Thank goodness for Alfie the Boxer! The fact that I had no choice but to get up, get dressed, go out in all weathers, meet other dog walkers, talk about what I was going through and be asked questions about the whole experience, really helped me deal with everything. True, a couple of people could not really deal with it and would talk about something else immediately, you soon get to recognise people like that, and that is fine, of course. The vast majority were kindness and supportiveness personified.
Christmas Day was my first “low”. We had decided on a small scale “Christmas dinner” but my wife made a lovely plate of roast chicken with all the usual trimmings, which looked great. I sat and looked at the food and realised I just could not eat it.
I am not quite sure what I felt but it was a very sad realisation. My mouth was still sore, my neck hurt, I could not open my mouth much at all and in the end, the meal was almost completely wasted.
The results from my operation showed that the team had not quite managed to remove as much affected tissue as they would have wanted, so on the 4th January I went in for another operation, this time for just a couple of hours, and this was successful.
My next meeting with the Consultant was shortly afterwards and I was told that my tumour was HPV positive and that it would require me to meet the Oncologist to see what his recommended treatment should be.
The Oncologist met with me and told me that my tumour was not high risk so I would not need chemotherapy, just radiotherapy, six weeks of it. Therefore, I was sent to Clatterbridge Hospital on the Wirral to see staff in the Mould Room, the Dentist and the Nurses.

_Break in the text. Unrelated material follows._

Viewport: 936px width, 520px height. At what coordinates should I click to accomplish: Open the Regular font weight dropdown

You may well have seen pictures of such face moulds. The nurses do a fantastic job of massaging the mould to the contours of your face and neck but the consequence of that is that when it is used in earnest, it is a very tight fit to your face. Some people find this hard at first but you do get used to it quite quickly.
At the end of the first week of treatment a Doctor asked me how I was feeling and when I said, “Fine”, he looked at me and said, “You do realise it will get a lot worse?” He was not wrong.

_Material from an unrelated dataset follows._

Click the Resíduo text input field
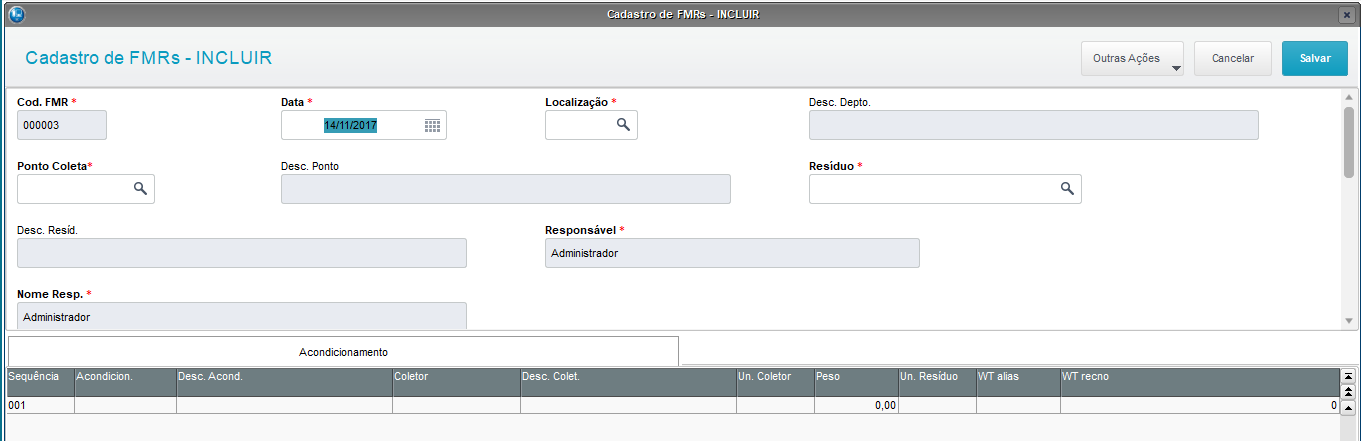click(932, 188)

The mouth pain started towards the end of the second week and continued throughout the six weeks. The only way I can really describe it to anyone is this: it is like someone has lit a match and then put it in your mouth. Painkillers help with this but some of these cause constipation so you end up taking more medication to help with that. Very soon your day is one long medicine- taking activity. Not only did I lose my sense of taste but food that I used to love, like rice pudding, had the sensation of gravel in my mouth. Other food was like eating cardboard.

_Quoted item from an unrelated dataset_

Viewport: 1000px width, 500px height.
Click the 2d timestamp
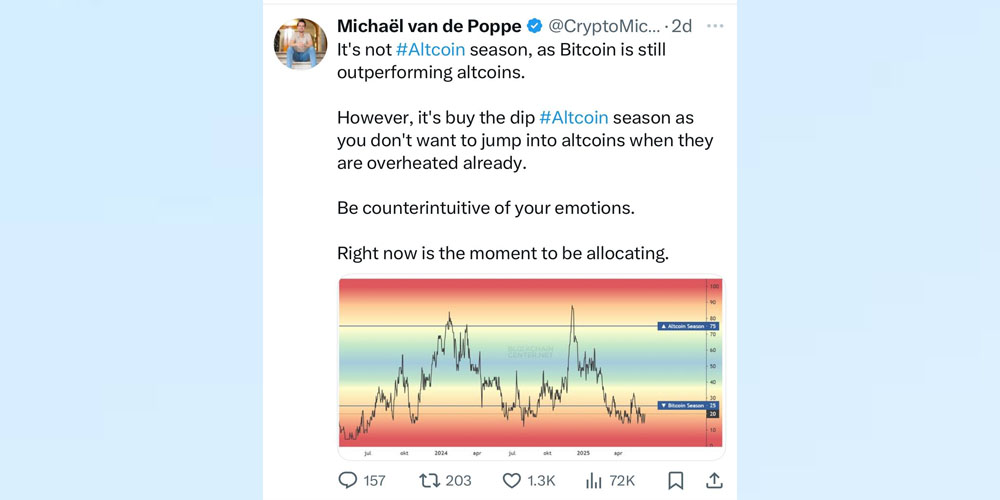point(683,26)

It was now that I started to lose weight as I just could not eat properly. I really did not want a feeding tube so I persevered with normal eating, but ended up dropping from about 75 kilos to 65 (12 stone to 10 more or less). At the end of the six weeks, the nurses told me that the pain would linger for a while, maybe a couple more weeks, but my mouth and throat developed Mucositis, which is inflammation of the mucosa and as stated above, it is equivalent to the “lit match” sensation - very painful.
About two months after the end of my radiation treatment, the pain started to subside and I found I could eat fairly normally again. Gradually, the weight started to creep up and the Dietician was at last pleased with progress.
A couple of months later, feeling slightly stronger now, I asked for a referral from my GP to the local Gym and I asked for a muscle build programme, which helped me put back the muscle mass I had lost. It was a twelve week programme and I went twice a week, being assessed at the start, after six weeks and at the end. I set myself some targets and managed to achieve the required weight gain. I then stayed with the gym for another 6 months until I had regained all of the weight I had lost.
A year on from the end of my treatment, I feel very good considering the journey I have been on. It is rough and tough at times; there will be lows and you may have bad days; but if you try and be positive, keep things in perspective and be glad for the little victories along the way, you will get through your own journey.